Short exercise: Rewrite the data below with every occurrence of "column header" changed to "column heading", leaving everything else as it is.
Start of Materials provided
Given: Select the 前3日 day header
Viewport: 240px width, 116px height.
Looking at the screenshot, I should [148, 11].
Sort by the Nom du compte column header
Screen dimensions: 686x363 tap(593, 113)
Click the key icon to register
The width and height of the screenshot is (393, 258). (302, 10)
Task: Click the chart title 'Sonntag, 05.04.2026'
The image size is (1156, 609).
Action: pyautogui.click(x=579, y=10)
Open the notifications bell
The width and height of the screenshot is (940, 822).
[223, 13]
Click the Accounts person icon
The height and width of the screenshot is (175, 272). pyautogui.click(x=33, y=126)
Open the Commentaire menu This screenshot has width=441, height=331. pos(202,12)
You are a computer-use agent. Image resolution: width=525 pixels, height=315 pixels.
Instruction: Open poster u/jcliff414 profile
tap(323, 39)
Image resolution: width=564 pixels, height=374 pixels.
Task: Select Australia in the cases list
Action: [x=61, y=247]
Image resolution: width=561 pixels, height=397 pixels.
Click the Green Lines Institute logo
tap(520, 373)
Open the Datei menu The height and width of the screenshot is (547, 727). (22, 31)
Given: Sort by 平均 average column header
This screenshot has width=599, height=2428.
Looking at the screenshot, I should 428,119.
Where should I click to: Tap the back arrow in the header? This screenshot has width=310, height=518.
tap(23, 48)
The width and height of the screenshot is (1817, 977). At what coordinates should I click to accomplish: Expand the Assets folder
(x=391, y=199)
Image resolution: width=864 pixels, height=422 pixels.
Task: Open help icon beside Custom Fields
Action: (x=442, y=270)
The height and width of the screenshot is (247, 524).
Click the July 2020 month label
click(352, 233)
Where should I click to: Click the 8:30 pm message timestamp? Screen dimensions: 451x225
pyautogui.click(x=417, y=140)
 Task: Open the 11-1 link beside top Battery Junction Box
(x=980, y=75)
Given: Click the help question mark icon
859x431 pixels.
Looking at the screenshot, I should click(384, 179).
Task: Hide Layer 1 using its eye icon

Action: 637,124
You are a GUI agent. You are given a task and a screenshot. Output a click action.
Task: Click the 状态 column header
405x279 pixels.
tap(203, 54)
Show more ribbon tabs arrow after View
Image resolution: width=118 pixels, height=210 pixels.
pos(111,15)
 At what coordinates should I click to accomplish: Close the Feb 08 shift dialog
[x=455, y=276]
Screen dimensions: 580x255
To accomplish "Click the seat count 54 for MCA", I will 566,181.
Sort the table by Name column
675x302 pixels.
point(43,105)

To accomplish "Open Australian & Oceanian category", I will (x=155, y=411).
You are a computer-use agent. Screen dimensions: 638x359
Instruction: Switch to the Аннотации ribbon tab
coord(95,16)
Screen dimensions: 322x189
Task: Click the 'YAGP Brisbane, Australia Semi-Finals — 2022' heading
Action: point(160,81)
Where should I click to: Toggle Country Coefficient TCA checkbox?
End of Materials provided
Complete response:
Given: Select the 前3日 day header
Viewport: 240px width, 116px height.
Looking at the screenshot, I should [148, 11].
Sort by the Nom du compte column heading
Screen dimensions: 686x363 tap(593, 113)
Click the key icon to register
The width and height of the screenshot is (393, 258). (302, 10)
Task: Click the chart title 'Sonntag, 05.04.2026'
The image size is (1156, 609).
Action: pyautogui.click(x=579, y=10)
Open the notifications bell
The width and height of the screenshot is (940, 822).
[223, 13]
Click the Accounts person icon
The height and width of the screenshot is (175, 272). pyautogui.click(x=33, y=126)
Open the Commentaire menu This screenshot has width=441, height=331. pos(202,12)
You are a computer-use agent. Image resolution: width=525 pixels, height=315 pixels.
Instruction: Open poster u/jcliff414 profile
tap(323, 39)
Image resolution: width=564 pixels, height=374 pixels.
Task: Select Australia in the cases list
Action: [x=61, y=247]
Image resolution: width=561 pixels, height=397 pixels.
Click the Green Lines Institute logo
tap(520, 373)
Open the Datei menu The height and width of the screenshot is (547, 727). (22, 31)
Given: Sort by 平均 average column heading
This screenshot has width=599, height=2428.
Looking at the screenshot, I should 428,119.
Where should I click to: Tap the back arrow in the header? This screenshot has width=310, height=518.
tap(23, 48)
The width and height of the screenshot is (1817, 977). At what coordinates should I click to accomplish: Expand the Assets folder
(x=391, y=199)
Image resolution: width=864 pixels, height=422 pixels.
Task: Open help icon beside Custom Fields
Action: (x=442, y=270)
The height and width of the screenshot is (247, 524).
Click the July 2020 month label
click(352, 233)
Where should I click to: Click the 8:30 pm message timestamp? Screen dimensions: 451x225
pyautogui.click(x=417, y=140)
 Task: Open the 11-1 link beside top Battery Junction Box
(x=980, y=75)
Given: Click the help question mark icon
859x431 pixels.
Looking at the screenshot, I should click(384, 179).
Task: Hide Layer 1 using its eye icon

Action: 637,124
You are a GUI agent. You are given a task and a screenshot. Output a click action.
Task: Click the 状态 column heading
405x279 pixels.
tap(203, 54)
Show more ribbon tabs arrow after View
Image resolution: width=118 pixels, height=210 pixels.
pos(111,15)
 At what coordinates should I click to accomplish: Close the Feb 08 shift dialog
[x=455, y=276]
Screen dimensions: 580x255
To accomplish "Click the seat count 54 for MCA", I will 566,181.
Sort the table by Name column
675x302 pixels.
point(43,105)

To accomplish "Open Australian & Oceanian category", I will (x=155, y=411).
You are a computer-use agent. Screen dimensions: 638x359
Instruction: Switch to the Аннотации ribbon tab
coord(95,16)
Screen dimensions: 322x189
Task: Click the 'YAGP Brisbane, Australia Semi-Finals — 2022' heading
Action: point(160,81)
Where should I click to: Toggle Country Coefficient TCA checkbox?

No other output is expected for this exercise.